Research and Development
This new initiative comes after a year of R&D, where both IBM and Maersk started to work together from June 2016. They developed and tested blockchain programs, collaborating with global entities such as Tetra Pak, Dow Chemical, DuPont, Port Houston, Rotterdam Port Community System Portbase, and U.S. Customs and Border Protection.

The Future
When two giants start to collaborate on creating a comprehensive solution to a global issue, it won’t be long before others try to buy into the venture. Success is inevitable, since the system has proven itself, and it is now just a matter of time to create a master framework that will sit in every port, logistics center and distribution house for the global economy to speed up, be more efficient, fully transparent and economical. It will provide full accountability as well as speed up tax and customs evaluations leading to speeder releases. A side product will be the way the world deals with illegal trade and piracy, where the only criminal activates will remain outside the global network, enabling law enforcement agencies the ability to concentrate on a smaller and more focused area, outside the network.

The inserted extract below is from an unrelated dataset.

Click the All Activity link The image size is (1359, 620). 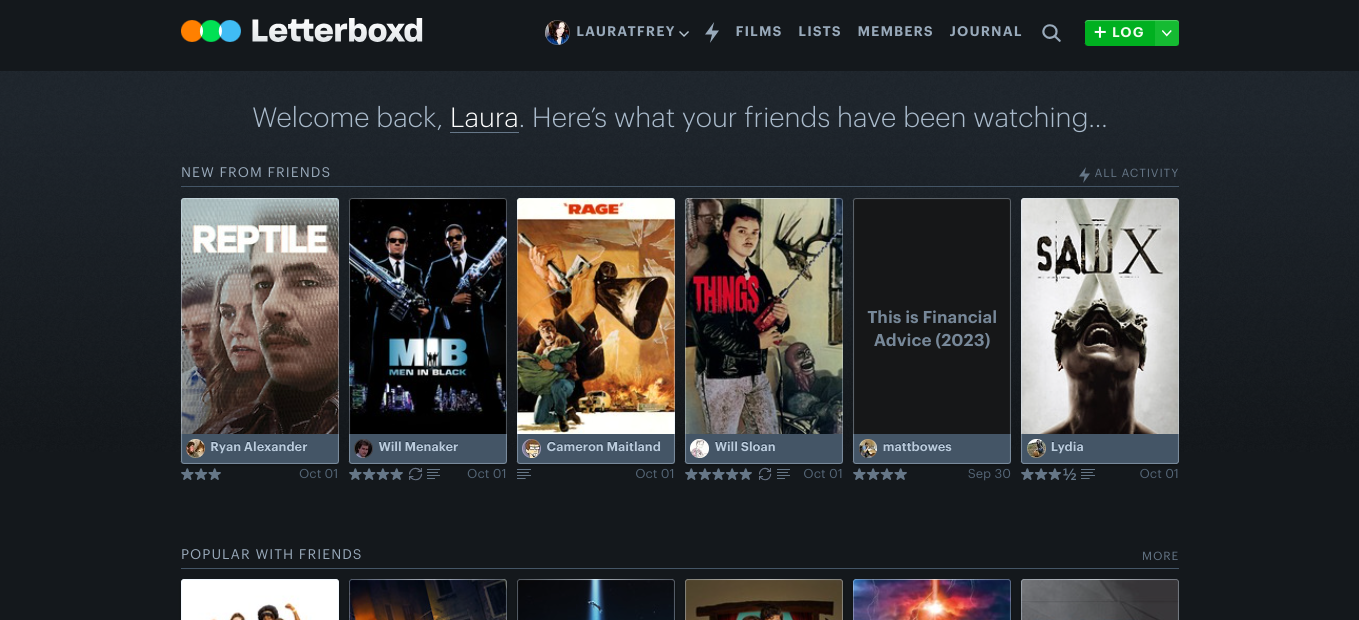coord(1129,173)
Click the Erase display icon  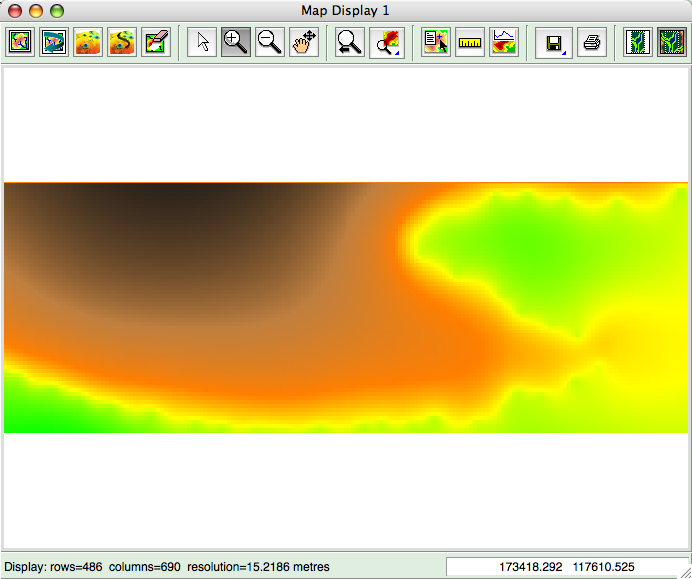tap(156, 42)
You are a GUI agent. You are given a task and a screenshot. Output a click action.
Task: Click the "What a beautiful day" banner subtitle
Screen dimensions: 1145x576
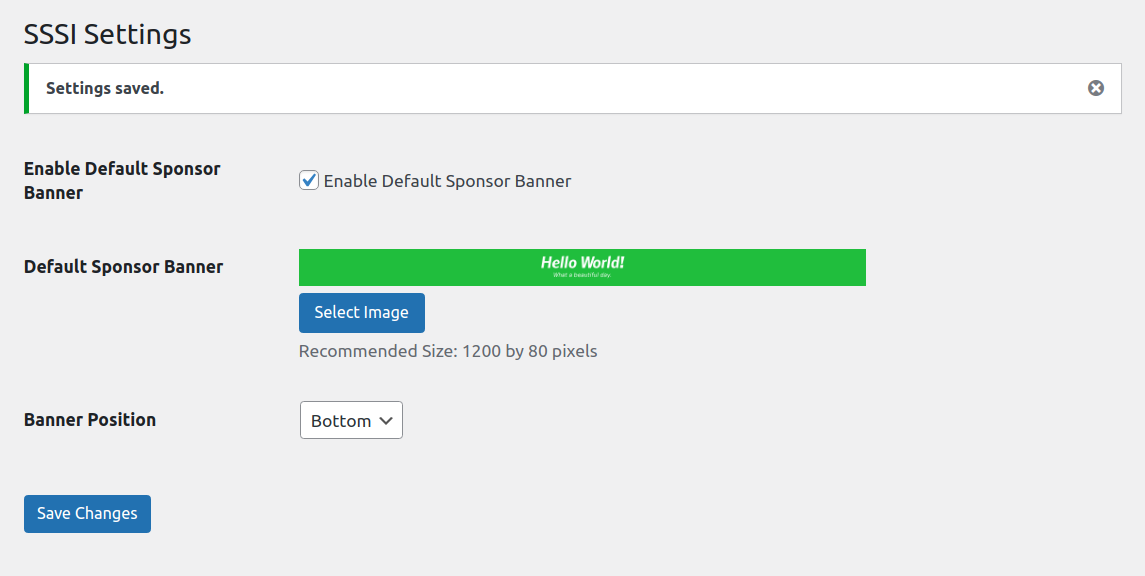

Once blockchain covers central bank financial transactions, the whole supply chain “end to end” and “purchase to invoice” process will become an issue of seconds per transaction, where the only time has taken is the time is taking a shipment to reach its destination.

Another by-product will be the third party and parallel systems that will crop up and synchronize activity. Since there will most probably never be “one” global system, but many working alongside each other, the blockchain derivative will allow them to talk together, creating a global mesh of interactions that will enable the supply chain process to be truly efficient no matter which platform or app a company uses or adds to its arsenal.